On Thu, Aug 21, 2014 at 7:26 PM, Risker risker.wp@gmail.com wrote:
On 21 August 2014 05:31, Strainu strainu10@gmail.com wrote:
2014-08-21 9:30 GMT+03:00 Federico Leva (Nemo) nemowiki@gmail.com: It would *seem* that every user
converted to the mobile site is a step towards extinction of the wiki.
That is an excellent point Frederico. In addition to the inherent difficulties of editing on small screen, especially large articles and the "we know better approach" discussed in detail in the last weeks, there is also the problem of navigating between articles - the mobile website arbitrarily skips some elements visible on desktop, such as navboxes and significantly alter some infoboxes because "it doesn't look good". This makes it difficult to just browse the Wikipedia (thus finding mistakes that you might want to correct) and encourages searching for the information, which means going right on target
Hopefully the future announced at Wikimania, "no more mobile team, but mobile in every team" will solve some of these problems. It's just a matter of when will this future be.
Well, now. Here's a classic example of what is sometimes called a "first world problem". I know that, even on desktops, the more infoboxes and navboxes and succession boxes on an article (regardless of article length), the longer it takes to load. On a slower desktop collection, some really large, complex articles sometimes time out.
I went to look at some of those same articles using my smartphone with the "desktop" option turned on. Many of them timed out without fully loading; others took several minutes. There was a very, very noticeable difference in load time between the mobile view and the desktop view. And that was in North America with fast, very good connection on an up-to-date phone. Many of our editors and readers don't have this kind of infrastructure available to them.
So - we know there is a definite cost to having all these "navigation aids" in articles. We need to justify their use, instead of simply adding them by reflex. So here is where analytics teams can really be useful: tell us whether or not these navboxes are actually being used to go to other articles. If they're widely used to leap to the next article, then we need to find ways to make them more efficient so that they're suitable for mobile devices. If they're hardly ever being used, we need to reconsider their existence. Perhaps this becomes some sort of "meta data" tab from articles. The current format isn't sustainable, though.
If we're talking about navboxes, they are navigational and I agree the software should replace them with something else, or drop them entirely, if it helps rendering performance or the UI design.
I'd be interested to hear of examples of infoboxes that are being altered by the mobile view. I expect it being done for overly complex parts of some infoboxes.
While we're talking about the first world problem, I have first hand experience that the MediaViewer is a backwards step for people on dialup (e.g. people in regional Australia who rarely get the telco promised maximum of 28.8kbit/s) or on crappy mobile connections (which is most of Indonesia, fwiw, where many people use a _desktop_ or old laptop connected to the internet via 3G modem or their mobile phone).

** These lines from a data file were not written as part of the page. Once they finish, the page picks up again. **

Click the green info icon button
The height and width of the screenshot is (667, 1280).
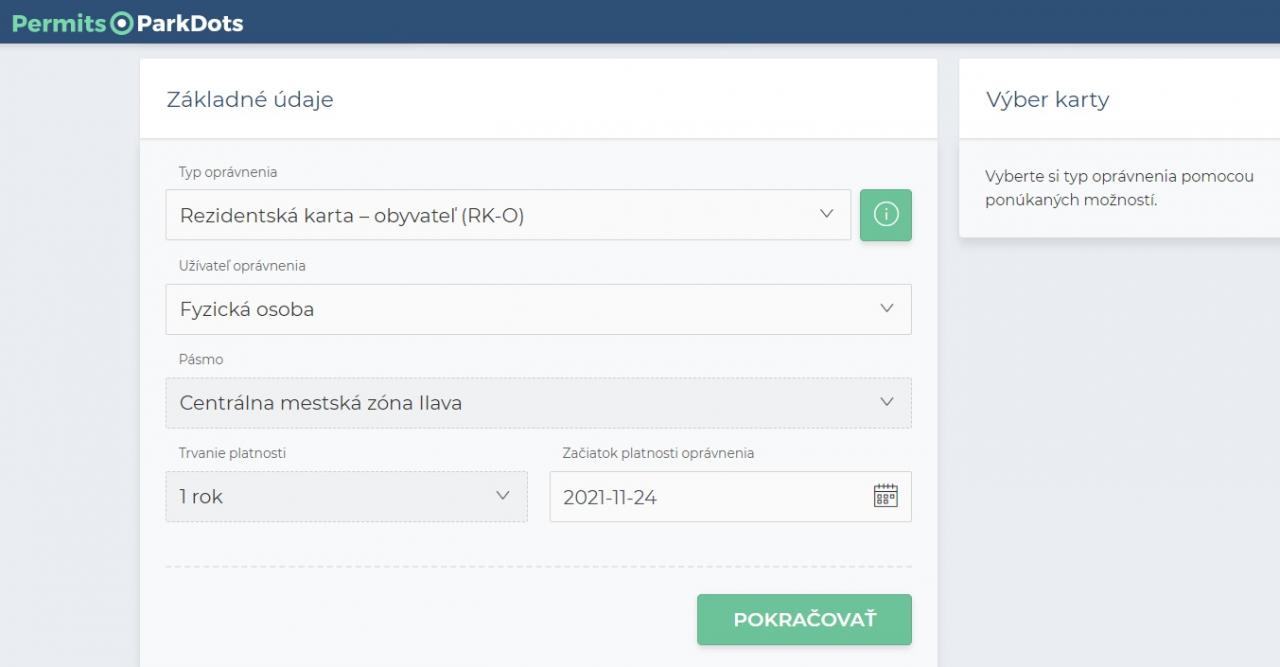coord(885,215)
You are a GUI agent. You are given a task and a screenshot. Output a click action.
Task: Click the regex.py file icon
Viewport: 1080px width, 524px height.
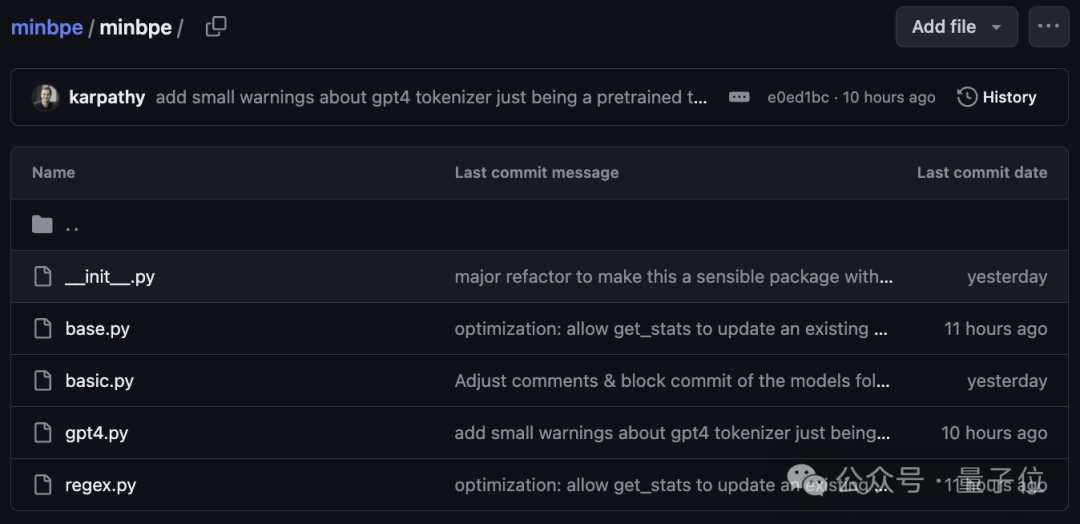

Sure "they" can disable it with their preferences, but to get to that they need to download the MediaViewer software and *while* the image is downloading at a much higher res than it would have previously, figure out to scroll down, and press the 'Disable Media Viewer' link.
*But*, that only works on the normal website. On the mobile website, I cant figure out how to disable the Media Viewer. To check I wasnt missing something, I asked someone at the Wikimedia Indonesia office (https://en.wikipedia.org/wiki/Special:CentralAuth/Beeyan) to try to disable it on his phone, and he couldnt work it out either.
Go to: https://en.m.wikipedia.org/wiki/Horse_Protection_Act_of_1970
Scroll down to the "Tennessee Walking Horse" photo and click on it. As far as I can see it has downloaded the 200+KB photo, and I may either close the MediaViewer or go to the page on Commons. There are no other options. We can't figure out how to disable this. Even after logging in on the mobile site, there is no preference to disable it in the Settings.